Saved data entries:
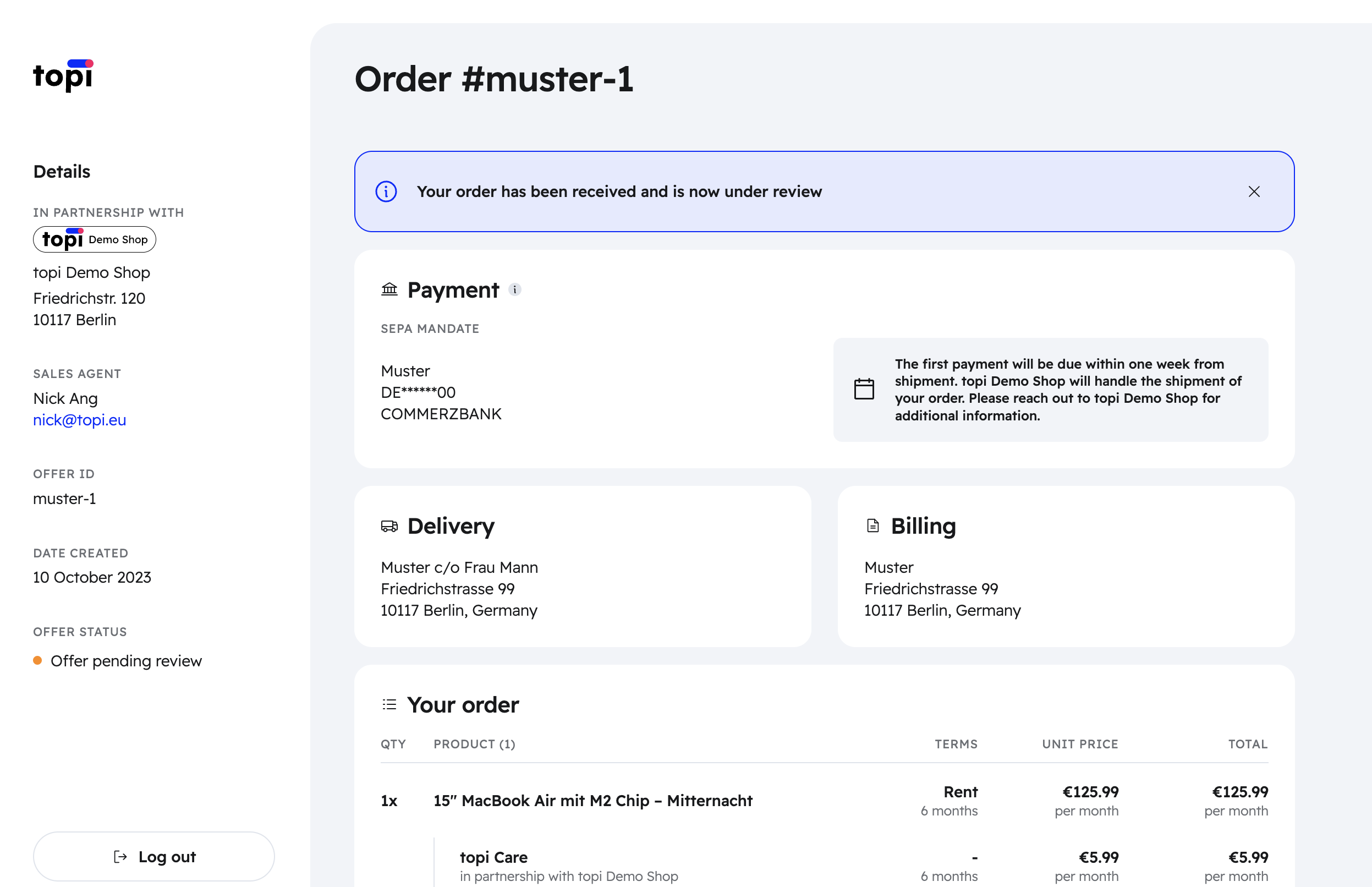Log out of the account
The height and width of the screenshot is (887, 1372).
153,857
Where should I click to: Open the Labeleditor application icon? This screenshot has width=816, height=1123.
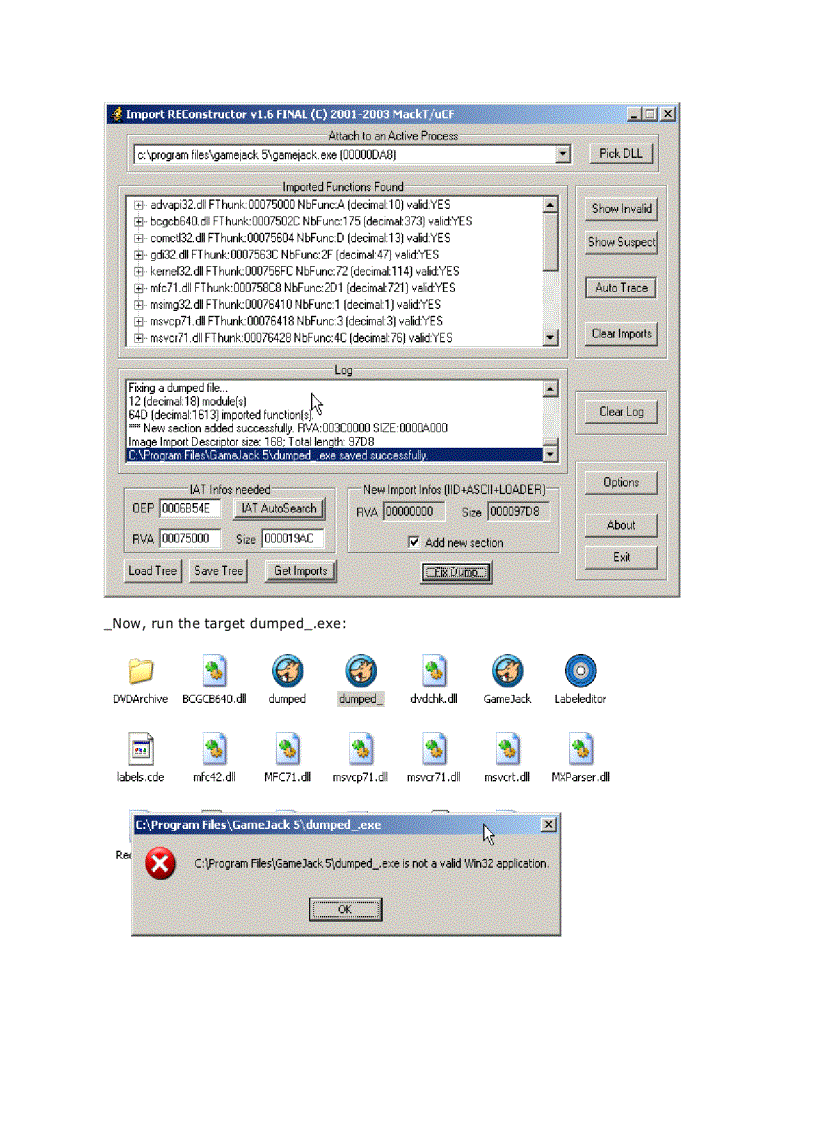(x=580, y=670)
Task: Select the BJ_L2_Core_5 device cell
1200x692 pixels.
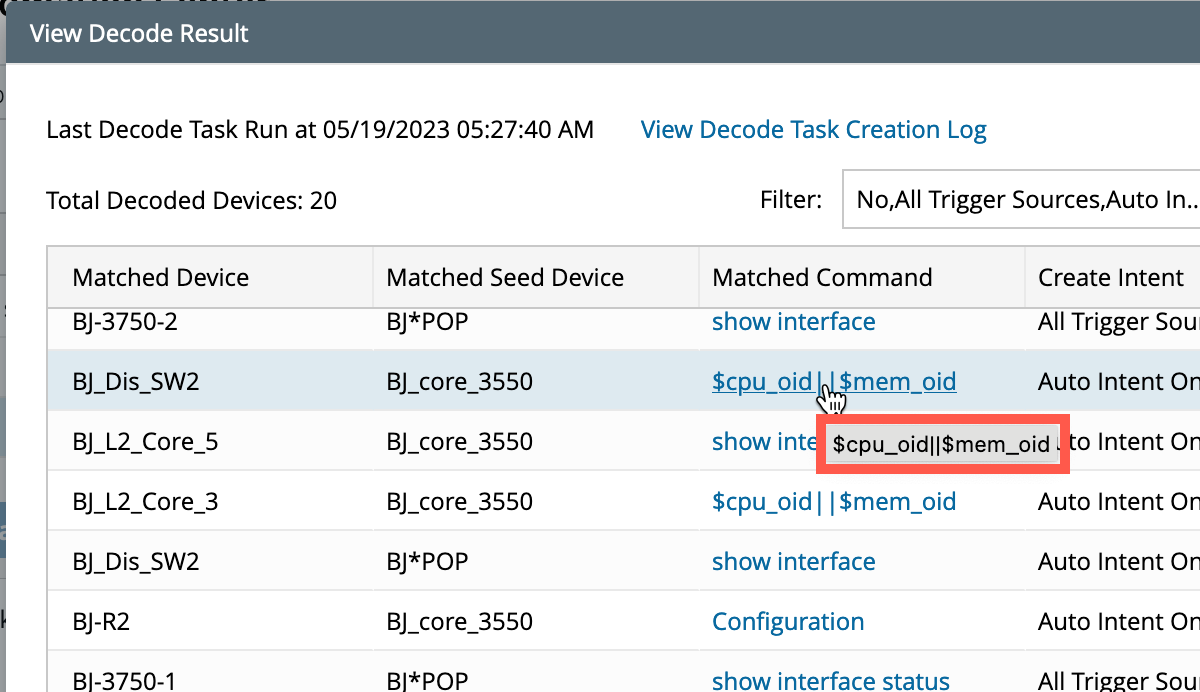Action: click(x=145, y=442)
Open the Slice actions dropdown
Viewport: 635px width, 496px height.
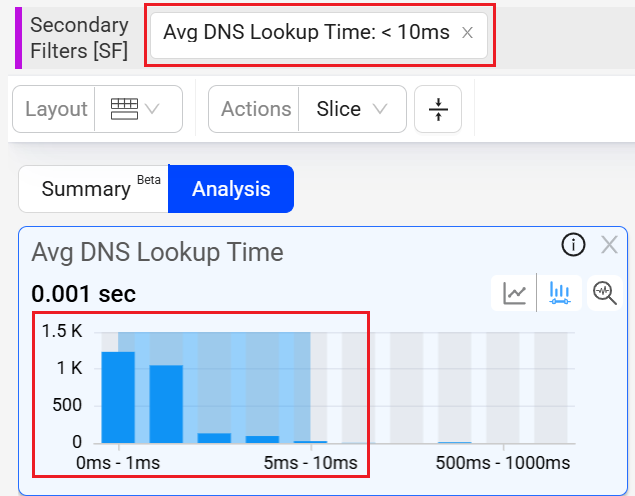[352, 109]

About this exercise: Set down only the lines running from the line with "Task: Select the BJ_L2_Core_5 device cell" to the end of the entries, inclusive; omit every picture.

Answer area:
Task: Select the BJ_L2_Core_5 device cell
1200x692 pixels.
Action: click(x=145, y=442)
Open the Slice actions dropdown
Viewport: 635px width, 496px height.
[352, 109]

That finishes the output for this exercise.